Illegal forex dealers face 10 years in jail

Illegal forex dealers face 10 years in jail

Source: Illegal forex dealers face 10 years in jail – DailyNews Live

Blessings Mashaya  29 September 2017

HARARE – A new foreign exchange law in Zimbabwe will send unlicensed
foreign currency dealers to jail for 10 years.

Zimbabweans compare the new note with the US dollar note following the introduction of new notes by the Reserve Bank of Zimbabwe in Harare, Monday, Nov, 28, 2016. The Southern African nation has rolled out a new currency for the first time since 2009 in hopes of easing biting shortages of the US dollar. Banks across the country started issuing the new currency called bond notes, Monday(AP Photo/Tsvangirayi Mukwazhi)

The long-awaited law, approved by the Cabinet this week, is expected to
take effect as soon as Parliament promulgates it next month, Finance
minister Patrick Chinamasa (pictured below) told the National Assembly in
a ministerial statement yesterday.

“Trading in currency without a licence is an offence. The regulations make
it clear that anyone who deals in currency as commodity either at a
premium or at a discount commits an offence,” Chinamasa said.

The regulations are expected to be rammed through the bicameral
Parliament, where President Robert Mugabe enjoys a commanding two-thirds
majority in both houses.

Soon after the ushering in of bond notes as an export incentive last
November, US dollars have vanished from banks but are found in abundance
on the black market.

A bond note unit – limited for domestic commerce – was been fixed by the
RBZ to trade at par with one US dollar. But some retailers have low
confidence in the bond notes and place different price tags on goods
dependent on the currency used for payment.

Prices reflect that one US dollar in hard cash is equivalent to $1,40 in
bond notes, meaning that the surrogate currency has already lost 40
percent of its value. Zimbabwean firms resorting to the black market in
search of US dollars pay a premium of up to 60 percent.

Chinamasa threatened to invoke the new law which will jail anyone trading
the fiat currency at a rate apart from what they had officially imposed, a
situation that clearly undermines market forces, hence influencing the
exchange rates of all currencies trading in the country.

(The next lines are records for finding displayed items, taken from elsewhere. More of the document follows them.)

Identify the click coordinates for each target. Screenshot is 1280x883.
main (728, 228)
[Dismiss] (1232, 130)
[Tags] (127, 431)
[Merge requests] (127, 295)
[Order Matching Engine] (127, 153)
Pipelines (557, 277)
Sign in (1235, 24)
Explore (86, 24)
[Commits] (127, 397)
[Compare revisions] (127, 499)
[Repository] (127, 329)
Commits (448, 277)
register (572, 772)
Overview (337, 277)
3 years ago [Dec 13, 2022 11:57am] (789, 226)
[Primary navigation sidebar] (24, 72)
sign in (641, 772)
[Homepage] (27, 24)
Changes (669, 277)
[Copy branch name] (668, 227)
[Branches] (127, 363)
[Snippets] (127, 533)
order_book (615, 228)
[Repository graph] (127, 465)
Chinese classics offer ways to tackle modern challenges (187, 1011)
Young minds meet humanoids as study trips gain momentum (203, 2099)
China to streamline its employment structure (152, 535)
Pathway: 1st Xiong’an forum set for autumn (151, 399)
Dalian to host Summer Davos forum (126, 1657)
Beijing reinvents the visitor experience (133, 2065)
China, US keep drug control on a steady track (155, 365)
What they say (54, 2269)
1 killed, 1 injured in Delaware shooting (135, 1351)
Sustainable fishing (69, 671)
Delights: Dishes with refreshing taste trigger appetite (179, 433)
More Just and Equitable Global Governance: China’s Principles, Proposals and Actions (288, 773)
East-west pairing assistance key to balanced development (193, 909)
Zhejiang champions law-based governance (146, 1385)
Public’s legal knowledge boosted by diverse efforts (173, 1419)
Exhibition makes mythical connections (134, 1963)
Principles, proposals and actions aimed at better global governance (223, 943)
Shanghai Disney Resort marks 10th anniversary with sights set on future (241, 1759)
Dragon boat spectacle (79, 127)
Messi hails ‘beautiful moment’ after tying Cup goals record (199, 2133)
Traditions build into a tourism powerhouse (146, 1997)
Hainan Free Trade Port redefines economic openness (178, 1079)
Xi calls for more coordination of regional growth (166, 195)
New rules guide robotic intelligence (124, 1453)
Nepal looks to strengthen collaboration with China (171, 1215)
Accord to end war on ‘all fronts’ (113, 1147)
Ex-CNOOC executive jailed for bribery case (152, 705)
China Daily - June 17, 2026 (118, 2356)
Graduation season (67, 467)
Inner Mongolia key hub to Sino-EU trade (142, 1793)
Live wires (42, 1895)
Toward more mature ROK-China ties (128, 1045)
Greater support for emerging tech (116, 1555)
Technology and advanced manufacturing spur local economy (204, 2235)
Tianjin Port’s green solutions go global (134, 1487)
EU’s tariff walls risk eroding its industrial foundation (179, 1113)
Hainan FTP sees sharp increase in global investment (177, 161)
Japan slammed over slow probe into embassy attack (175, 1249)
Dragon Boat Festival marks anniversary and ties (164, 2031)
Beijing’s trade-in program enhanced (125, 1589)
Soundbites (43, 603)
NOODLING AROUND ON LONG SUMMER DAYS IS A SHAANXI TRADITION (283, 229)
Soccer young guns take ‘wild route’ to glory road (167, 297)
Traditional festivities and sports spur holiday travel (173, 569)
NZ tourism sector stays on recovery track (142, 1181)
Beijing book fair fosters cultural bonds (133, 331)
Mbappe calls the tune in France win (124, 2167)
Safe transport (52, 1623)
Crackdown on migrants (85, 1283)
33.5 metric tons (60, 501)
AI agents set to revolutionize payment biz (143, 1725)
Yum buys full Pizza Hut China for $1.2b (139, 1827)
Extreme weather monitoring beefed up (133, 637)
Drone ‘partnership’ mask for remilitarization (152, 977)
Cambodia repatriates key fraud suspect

Chinamasa also ruled out price controls. This comes as shortages of basic
goods and fuel have resurfaced, sparking panic buying by consumers.

Prices of imported products have also skyrocketed, which businesses blame
on shortages of foreign exchange.

“I said in Cabinet I am opposed to the introduction of price controls, it
will worsen the situation, this situation need to be solved in a friendly
manner,” he told the National Assembly.